Custom flags are almost always better
The cleanest and most discoverable way to control optional test behavior in Go is by
defining your own test flags. They’re typed, explicit, and work well with Go’s built-in
tooling. Instead of toggling tests with magic file-level build tags or invisible environment
variables, you can wire up test configuration using the flag
package, just like any other
Go binary.
There are two common approaches for defining test flags:
- Package-level flags via
TestMain
- Per-file flags via
init()
.
Both approaches register the flag in the global flag set, so every test in the package can
see the value once parsing has happened. The trade-off is indirection versus locality:
TestMain
centralizes all flags in one place, while file-level init()
keeps each flag
next to the code that cares about it.
Here’s how it looks with TestMain
:
package snapshot_test
import (
"flag"
"os"
"testing"
)
var snapshot = flag.Bool("snapshot", false, "run snapshot tests")
func TestMain(m *testing.M) {
flag.Parse()
os.Exit(m.Run())
}
func TestSnapshot(t *testing.T) {
if !*snapshot {
t.Skip("pass -snapshot to run this test")
}
t.Log("running snapshot")
}
And here’s the equivalent using init()
to keep everything in the same file:
package snapshot_test
import (
"flag"
"testing"
)
var snapshot bool
func init() {
flag.BoolVar(&snapshot, "snapshot", false, "run snapshot tests")
}
func TestSnapshot(t *testing.T) {
if !snapshot {
t.Skip("pass -snapshot to run this test")
}
t.Log("running snapshot")
}
Once you’ve defined a flag, you run the snapshot tests like this:
go test -v -snapshot
You can also list all the flags using:
go test -v -args -h
This prints all registered flags, including your own:
-snapshot
run snapshot tests
-test.v
verbose: print all tests as they are run.
-test.run
run only those tests and examples matching the regular expression.
# ...
A detail about names: built-in flags show up in the help output with a test.
prefix
(-test.v
, -test.run
, -test.timeout
), yet you pass them without that prefix (-v
,
-run
, -timeout
) while running tests. The Go tool strips test.
for you. Custom flags
don’t get this treatment. Whatever string you register is the exact string you must pass. If
you register snapshot
you run:
go test -snapshot
If you register test.snapshot
you must run:
go test -test.snapshot
There is no automatic collapsing just because the name starts with test.
.
The flag -args
lets you pass additional arguments to the test binary. When the binary sees
-h
after -args
, it prints every flag and exits. No tests run, though the binary is
built. That one command exposes the full configuration surface of your tests.

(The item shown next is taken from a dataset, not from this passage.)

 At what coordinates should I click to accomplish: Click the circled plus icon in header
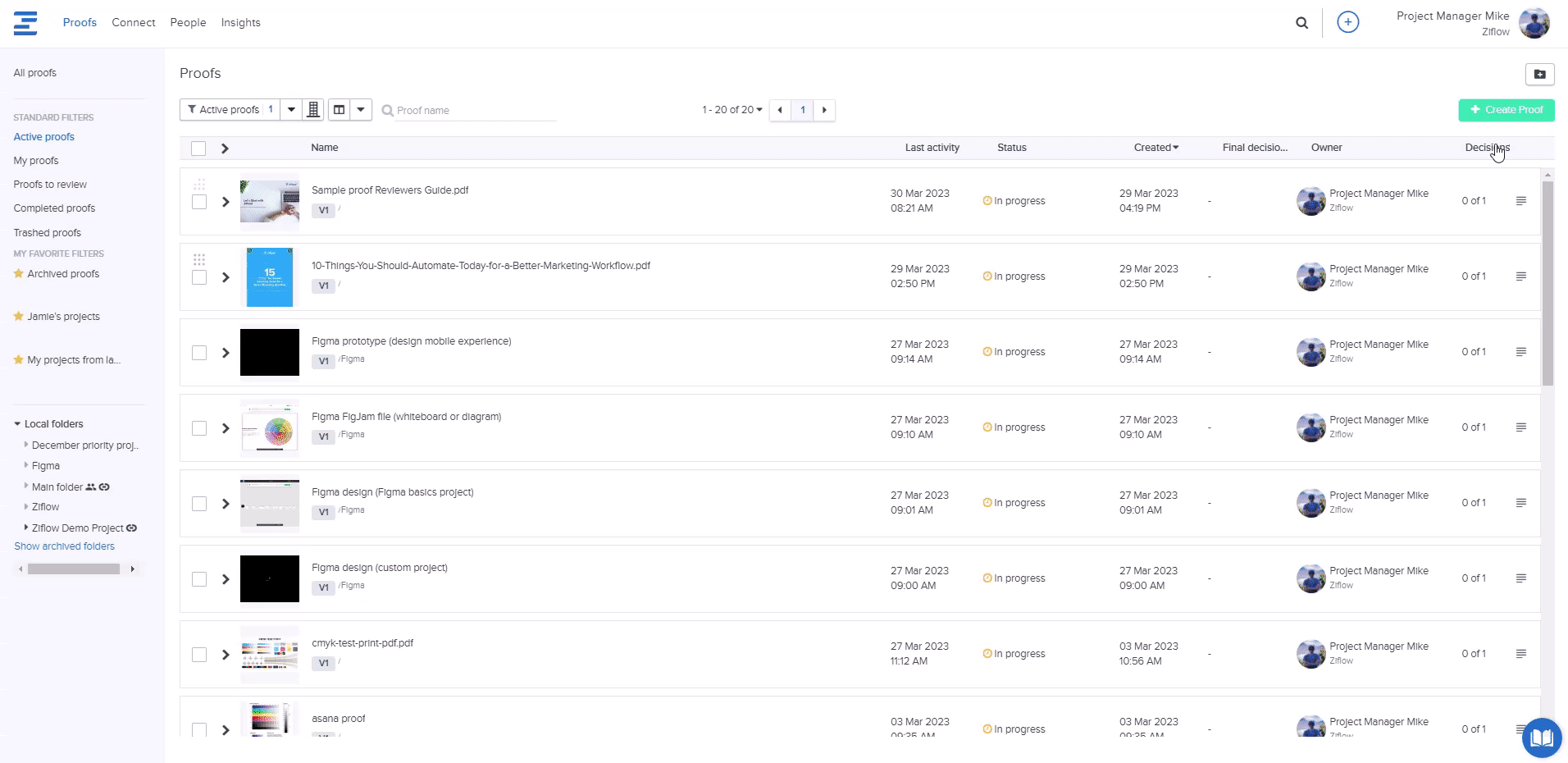coord(1347,22)
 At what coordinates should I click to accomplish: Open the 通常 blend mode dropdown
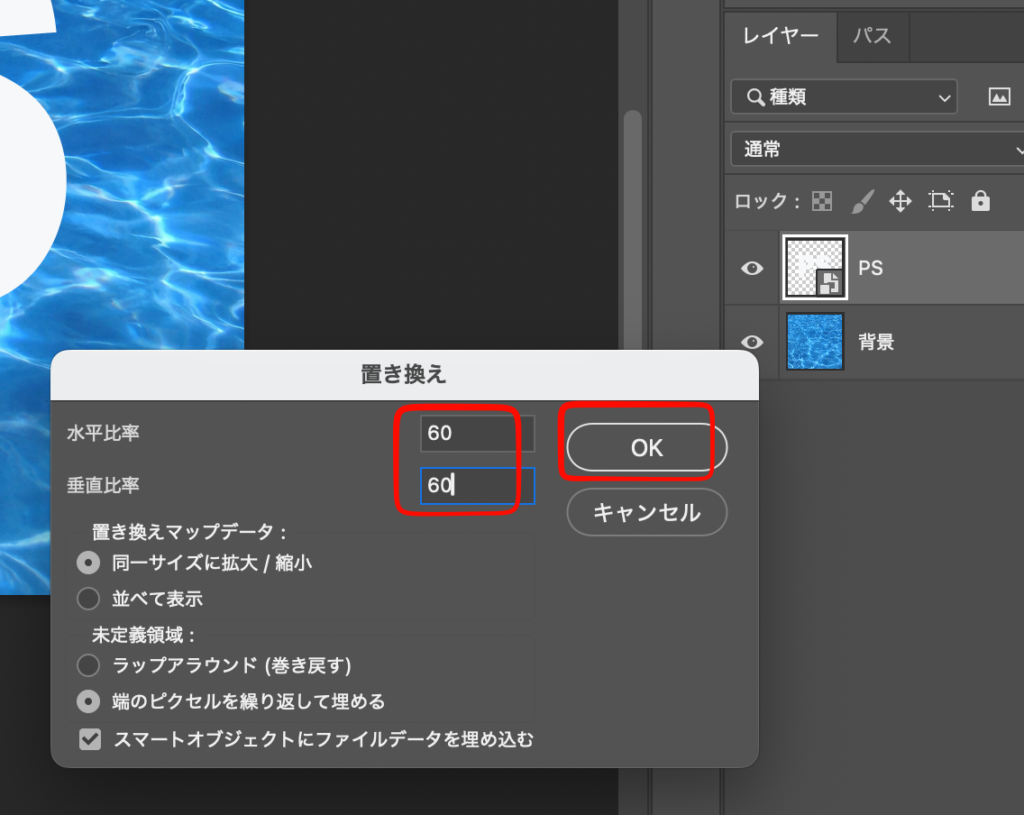(x=877, y=150)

If you namespace your flags like this:
flag.BoolVar(&snapshot, "custom.snapshot", false, "run snapshot tests")
Then you can grep for them:
go test -v -args -h | grep custom
Define the global flags in TestMain
when several files need the same switches or when you
have package-wide setup (containers, databases, global mocks). Define flags in init()
when
a switch is relevant to one test file and you want the declaration right next to the logic it
controls. I usually prefer per-test- file-level flags that don’t need to depend on any
global magic.
Either way, the flag lives in code, is easy to grep, appears in -h
, and tells everyone
exactly what it controls.
I think flags are the best way to configure your apps and tools. Even when environment
variables are involved, I often map them to flags for documentation purposes. The goal is to
give users a single -h
command they can run to see all available options for tuning
behavior. Tests are no exception. I was quite happy to find out that Peter Bourgon conveyed
the same sentiment in this seminal 2018 blog post.